* Instrucción a
Devuelve todas las entradas línea por línea, sin cambiar nada.

* Texto
Chile, una visita a un país en vísperas electorales
Txente Rekondo
Gara/Rebelión
En las calles de la zona universitaria se muestran las pintadas y los carteles reivindicativos de todos aquellos que siguen luchando por cambiar la situación actual y que no renuncian a recuperar su memoria histórica. El contraste lo encontramos en el centro de la ciudad, donde se suceden las concentraciones de las diversas iglesias que inundan el país, muchas de las cuales están sustituyendo el papel de la tradicional iglesia católica, proclamando a los cuatro vientos las bondades de su credo y haciendo una evidente labor de proselitismo ante la mirada curiosa de los viandantes santiagueños.
Unos metros más alejados de la plaza de la Catedral nos acercamos a uno de los iconos de aquel golpe fascista de 1973, el Palacio de la Moneda, la sede presidencial de Salvador Allende y donde en aquella fatídica fecha los golpistas acabaron con su vida y con las esperanzas de buena parte del pueblo chileno. Y uno de los primeros detalles que llama la atención es observar cómo en torno al citado edificio se puede ver a los mismos milicos (o a los sucesores de éstos) que lo bombardearon con sus trajes de gala, haciendo una evidente ostentación de quién es el que, todavía hoy, sostiene las riendas del poder en Chile.
Y es que como dice Laura, una estudiante universitaria, nos encontramos ante un escenario «que es el fruto del sistema que pusieron en marcha los militares golpistas y sus aliados (empresarios y oligarcas) tras diecisiete años de dictadura, y que no es más que una transición donde todo está atado y bien atado».
Los principales pueblos y ciudades del país han visto cómo en esta larga campaña pre-electoral se han mezclado los mensajes electoralistas con las movilizaciones, los conflictos y las huelgas de diversos sectores de la ciudadanía, cada uno con sus reivindicaciones particulares, pero todos ellos demandando un cambio real a la política gubernamental y al rumbo que ha adquirido el país de manos de la actual clase política.

* Información proporcionada
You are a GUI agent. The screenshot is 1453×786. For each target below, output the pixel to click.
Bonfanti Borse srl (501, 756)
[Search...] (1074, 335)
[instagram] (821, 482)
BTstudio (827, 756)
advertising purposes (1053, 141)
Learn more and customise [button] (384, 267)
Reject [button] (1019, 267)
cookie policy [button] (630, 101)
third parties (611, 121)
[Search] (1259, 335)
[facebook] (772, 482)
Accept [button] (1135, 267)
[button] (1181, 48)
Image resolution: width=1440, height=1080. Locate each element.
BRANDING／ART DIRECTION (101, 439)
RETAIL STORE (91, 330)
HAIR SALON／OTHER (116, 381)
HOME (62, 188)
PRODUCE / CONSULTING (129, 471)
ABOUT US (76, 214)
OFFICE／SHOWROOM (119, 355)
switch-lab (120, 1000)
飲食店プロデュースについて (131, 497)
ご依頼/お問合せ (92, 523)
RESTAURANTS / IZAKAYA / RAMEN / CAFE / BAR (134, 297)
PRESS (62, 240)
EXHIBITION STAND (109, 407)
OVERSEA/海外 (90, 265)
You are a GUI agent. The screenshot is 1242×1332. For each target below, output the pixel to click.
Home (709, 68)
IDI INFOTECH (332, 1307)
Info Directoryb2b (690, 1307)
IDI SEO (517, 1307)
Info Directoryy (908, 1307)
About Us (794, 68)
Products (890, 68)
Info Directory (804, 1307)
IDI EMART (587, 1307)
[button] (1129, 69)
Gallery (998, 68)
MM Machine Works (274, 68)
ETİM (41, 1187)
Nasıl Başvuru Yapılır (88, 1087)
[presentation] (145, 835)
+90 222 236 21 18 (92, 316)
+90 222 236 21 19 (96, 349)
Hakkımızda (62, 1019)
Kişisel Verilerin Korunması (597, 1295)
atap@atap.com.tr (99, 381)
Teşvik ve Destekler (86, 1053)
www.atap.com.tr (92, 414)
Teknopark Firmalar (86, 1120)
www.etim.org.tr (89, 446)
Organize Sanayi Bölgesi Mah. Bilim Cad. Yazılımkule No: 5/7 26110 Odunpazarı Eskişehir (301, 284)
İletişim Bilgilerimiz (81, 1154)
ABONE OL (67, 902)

* Instrucción b
¿Cuántos años de dictadura menciona Laura en el texto?

* Respuesta escrita a
You are a GUI agent. The screenshot is 1453×786. For each target below, output the pixel to click.
Bonfanti Borse srl (501, 756)
[Search...] (1074, 335)
[instagram] (821, 482)
BTstudio (827, 756)
advertising purposes (1053, 141)
Learn more and customise [button] (384, 267)
Reject [button] (1019, 267)
cookie policy [button] (630, 101)
third parties (611, 121)
[Search] (1259, 335)
[facebook] (772, 482)
Accept [button] (1135, 267)
[button] (1181, 48)
Image resolution: width=1440, height=1080. Locate each element.
BRANDING／ART DIRECTION (101, 439)
RETAIL STORE (91, 330)
HAIR SALON／OTHER (116, 381)
HOME (62, 188)
PRODUCE / CONSULTING (129, 471)
ABOUT US (76, 214)
OFFICE／SHOWROOM (119, 355)
switch-lab (120, 1000)
飲食店プロデュースについて (131, 497)
ご依頼/お問合せ (92, 523)
RESTAURANTS / IZAKAYA / RAMEN / CAFE / BAR (134, 297)
PRESS (62, 240)
EXHIBITION STAND (109, 407)
OVERSEA/海外 (90, 265)
You are a GUI agent. The screenshot is 1242×1332. For each target below, output the pixel to click.
Home (709, 68)
IDI INFOTECH (332, 1307)
Info Directoryb2b (690, 1307)
IDI SEO (517, 1307)
Info Directoryy (908, 1307)
About Us (794, 68)
Products (890, 68)
Info Directory (804, 1307)
IDI EMART (587, 1307)
[button] (1129, 69)
Gallery (998, 68)
MM Machine Works (274, 68)
ETİM (41, 1187)
Nasıl Başvuru Yapılır (88, 1087)
[presentation] (145, 835)
+90 222 236 21 18 (92, 316)
+90 222 236 21 19 (96, 349)
Hakkımızda (62, 1019)
Kişisel Verilerin Korunması (597, 1295)
atap@atap.com.tr (99, 381)
Teşvik ve Destekler (86, 1053)
www.atap.com.tr (92, 414)
Teknopark Firmalar (86, 1120)
www.etim.org.tr (89, 446)
Organize Sanayi Bölgesi Mah. Bilim Cad. Yazılımkule No: 5/7 26110 Odunpazarı Eskişehir (301, 284)
İletişim Bilgilerimiz (81, 1154)
ABONE OL (67, 902)

* Respuesta escrita b
Diecisiete años.